Bauman was inspired to pursue ag after being involved in 4-H for 10 years. During college, she landed an internship with Citizenship Washington Focus in Washington, D.C at the 4-H National Youth Conference Center, where she created and presented workshops on developing leadership skills, met with Senators and House Representatives from Illinois, and led 4-H members in the program on tours of Washington D.C. as licensed tour guide. Memorable parts from her internship included, touring the Pentagon, a flood shutting down parts of Washington D.C. and watching the 4th of July fireworks from Iwo Jima.
She went on to graduate from the University of Illinois with a bachelor’s degree in Ag Education, and a minor in Spanish. While in college, she also studied in Granada, Spain through a study abroad program. Following graduation, Bauman went on to teach high school agriculture where she especially enjoyed taking her ag business classes to Chicago to see the Chicago Mercantile Exchange and the Federal Reserve Bank.
“I love developing students into leaders and preparing them with skills needed for the workplace,” said Bauman. “It’s really great when you see the lightbulb go off and you know they get it.”
Bauman’s experience teaching prepared her well for her current position in the crops department at The Equity.
“It’s important to surround yourself with experts in your field,” she said.

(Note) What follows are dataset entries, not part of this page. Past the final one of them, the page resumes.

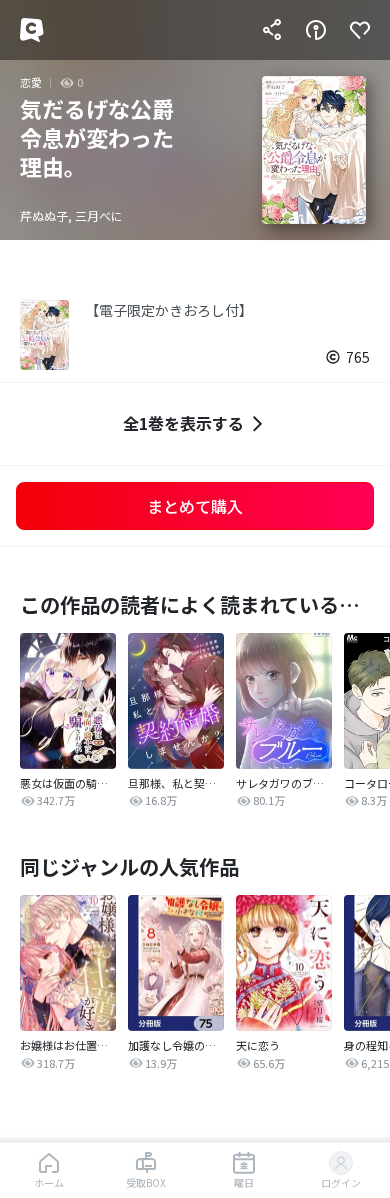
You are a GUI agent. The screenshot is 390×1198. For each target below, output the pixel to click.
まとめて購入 (195, 506)
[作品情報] (316, 30)
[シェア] (272, 30)
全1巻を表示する (183, 423)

She also appreciates having her current supervisor as a mentor, and is grateful to high school ag teachers who helped her along the way. Her advice for women getting into the ag field is to “get out of your comfort zone and network as much as you can.” She relaysthat conferences are a great educational experience and a good way to network.
"Technology in Ag will be a key for the future careers."
According to the USDA's National Institute of Food and Agriculture and Purdue University, as of May 2015, there were 57,900 job openings in agriculture and related fields each year. However, just 35,400 students graduate annually with a bachelor's degree or higher in agriculture. This deficit of over 22 thousand jobs will become an important area of focus as we try to manage the difficult task of feeding over 9 billion people by 2050.
Bauman says the biggest change in agriculture is the use and availability of technology. “Yield monitors, crop modeling, variable rate applications, drones, etc. allow growers to be more efficient and profitable in their business,” says Bauman
Helping others adapt to these changes is one of her many roles at The Equity. Holly also coordinates training for the agronomy department and is working to develop a company-wide leadership program and recruitment video. “We really invest in our people and we believe in giving them the right tools and training to do the best job possible,’ says Bauman.
Outside of work, Holly and her husband, who also works for The Equity, have two boys ages 3 and 6 that keep them busy and active.